──────── Page text ────────

# Ipad a1397 dead.



## raidencmc (Feb 13, 2007)

This is my Moms Ipad and she said if you can fix it you can have it. 

The story I got is that during a power outage she let the battery die and ever since then it hasn't worked. She refused to take it to the apple store and the warranty ran out. She was at a verizon store and the guy told her he knew somebody that could fix it. They looked at it and felt the "screen" was broke. But she never acted upon it. He pointed out to her a spot he felt was were it was broken. She also mentioned that she thought the charger was bad. 

So I get it and can't see any crack in the screen. I do observe a ding on it which to me says she dropped it. So I plugged it in to a good charger over night and the next morning it was still unresponsive. So I press and hold the home button and the top button and still nothing. The next thing I did was plug it into my pc with the usb cable hoping it will recognize it and still nothing. I then attempt... to remove the touch screen and break it. The display has no visible damage. I took the whole thing apart down to the battery and saw no visible problems. Also tested the battery and it was at 3.5 volts. There is a good chance that fixing this is beyond me but I would like to. I am not sure what my next step would be. How do I go about troubleshooting this?


----------



## joeten (Dec 4, 2008)

────────

### Required actions
**a.** Retype the passage of the iPad thread that begins at the words "So I get it" and stops after the words "about troubleshooting this?".
**b.** In the iPad thread, list the things raidencmc tried to get the iPad working before taking it apart.
**c.** Proceed with the thread about the dead iPad from the point where it stops.
The material that comes after the iPad thread is from a separate source.

──────── Given information ────────

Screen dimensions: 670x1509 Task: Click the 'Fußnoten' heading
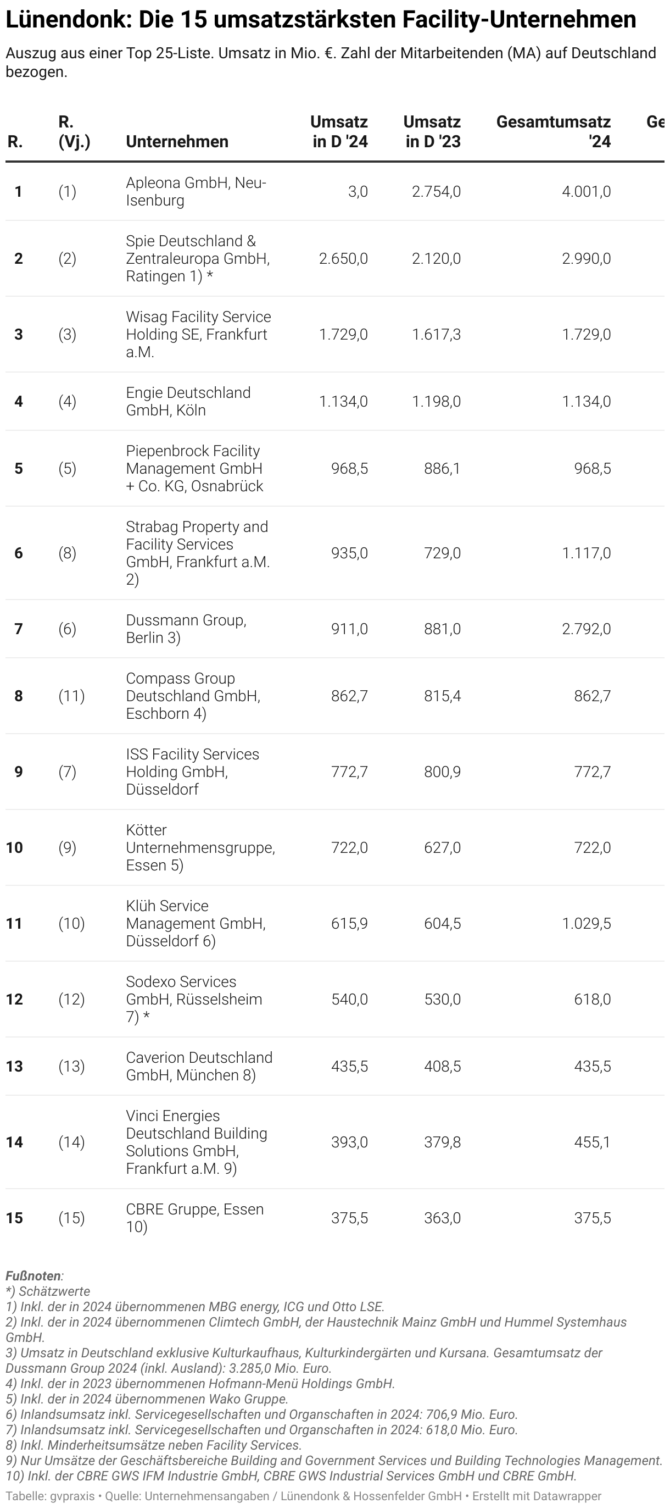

────────

### Outputs for the tasks
**a.**
So I get it and can't see any crack in the screen. I do observe a ding on it which to me says she dropped it. So I plugged it in to a good charger over night and the next morning it was still unresponsive. So I press and hold the home button and the top button and still nothing. The next thing I did was plug it into my pc with the usb cable hoping it will recognize it and still nothing. I then attempt... to remove the touch screen and break it. The display has no visible damage. I took the whole thing apart down to the battery and saw no visible problems. Also tested the battery and it was at 3.5 volts. There is a good chance that fixing this is beyond me but I would like to. I am not sure what my next step would be. How do I go about troubleshooting this?

**b.**
- Plugged it into a good charger overnight
- Pressed and held the home button and the top button
- Plugged it into a PC with the USB cable

**c.**
Hi you have an IPad 2 2011 so it's around 4 years old, it may not be worth spending money on but it's your choice. There are some things here which might help you troubleshoot iPad Troubleshooting & Repair Q&A (iPad Troubleshooting & Repair FAQ) @ EveryiPad.com


----------



## raidencmc (Feb 13, 2007)

Thanks for the reply. I know its not worth it based on age, but I look at it and keep saying you can do it. I think it is more of the challenge of fixing it that has me interested. I checked that site and as what I have seen searching the web, there is a lot of info on easy fixes, and more difficult replacement parts. But not a lot on how to determine what is defective.


----------



## joeten (Dec 4, 2008)

Hey, listen if you want to go for it, I won't discourage you, I gave you the link as it was at least a starting point and it showed you may have a route. It is not anything other than a starting point. Your options are limited and the age of what you're working with does not make things easy.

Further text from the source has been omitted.